• **Your instructions**:
Scan the records that follow, and whenever a line has the word "width", copy it.

══ Supplied material ══

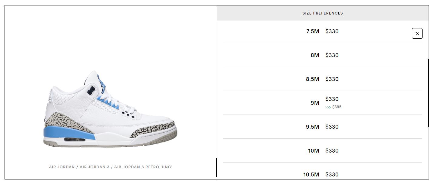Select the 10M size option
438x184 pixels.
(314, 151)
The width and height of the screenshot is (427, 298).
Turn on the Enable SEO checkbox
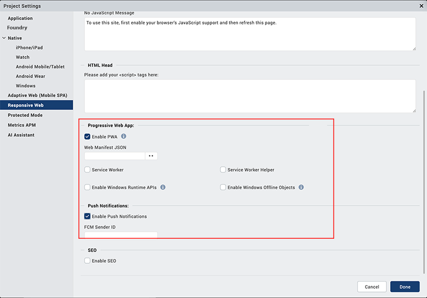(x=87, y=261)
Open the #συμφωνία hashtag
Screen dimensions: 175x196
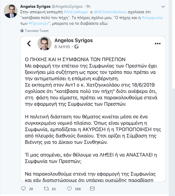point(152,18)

═══
══ Supplied material ══

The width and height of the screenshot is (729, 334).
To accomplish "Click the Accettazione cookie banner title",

═══

• **The completed task**:
The width and height of the screenshot is (427, 298).
The width and height of the screenshot is (729, 334).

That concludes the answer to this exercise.